The field with doi for the individual map are stored in the Dataset-doi tag. We can run a query for all elements containing this tag and summarise this using list comprehension:

all_dois = [doi.text for doi in tree.findall( ".//Dataset-doi")]

Now we use this list of DOIs to download a copy of each of the repositories containing files for each ecosystem functional group:

for doi in all_dois:
    out_folder = repodir / "gisdata" / "indicative-maps" / doi
    out_folder.mkdir(parents=True, exist_ok=True)
    if len(os.listdir(out_folder)) ==0:
        # query doi to get the corresponding zenodo API url
        r = requests.get('https://doi.org/'+doi, allow_redirects=True) 
        parsed_uri = urlparse(r.url) 
        zenodo_url = '{uri.scheme}://{uri.netloc}/api{uri.path}'.format(uri=parsed_uri)
        r.close()
        # now query the API
        r = requests.get(zenodo_url)
        response = r.json()
        for i in range(len(response['files'])):
            zenodo_url = response['files'][i]['links']['self']
            outputfile = out_folder / response['files'][i]['key']
            if not outputfile.exists():
                zdownload = requests.get(zenodo_url)
                if zdownload.ok:
                    with open(outputfile, mode="wb") as file:
                        file.write(zdownload.content)

Compare downloaded files

Now we have two copies of each map file, one in the sandbox folder (extracted from the map bundle), and one downloaded directly from the corresponding record.

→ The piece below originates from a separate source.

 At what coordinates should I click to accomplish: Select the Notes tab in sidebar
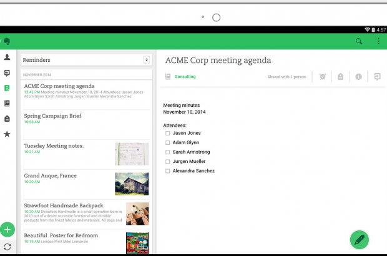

Map code and version are described in the map attributes in the xml file:

node=tree.find(".//Map[@efg_code='T1.3']")
node.attrib
{'efg_code': 'T1.3',
 'map_code': 'T1.3.WM.nwx',
 'map_version': 'v1.0',
 'update': '2021-11-26'}

The file extracted from the tar archive uses the same code and version combination for the file name:

for k in sandbox.glob("%s*.tif" % node.attrib['efg_code']):
    print(k.name)
T1.3.WM.nwx_v1.0.tif

As well as the file downloaded from the specific repository:

out_folder = repodir / "gisdata" / "indicative-maps" / node.find('Dataset-doi').text
for k in out_folder.glob("%s*.tif" % node.attrib['efg_code']):
    print(k.name)
T1.3.WM.nwx_v1.0.tif

Raster maps

We’ll use the rasterio to read and plot the raster file

src = rasterio.open(k)
plt.imshow(src.read(1), cmap='pink')
plt.show()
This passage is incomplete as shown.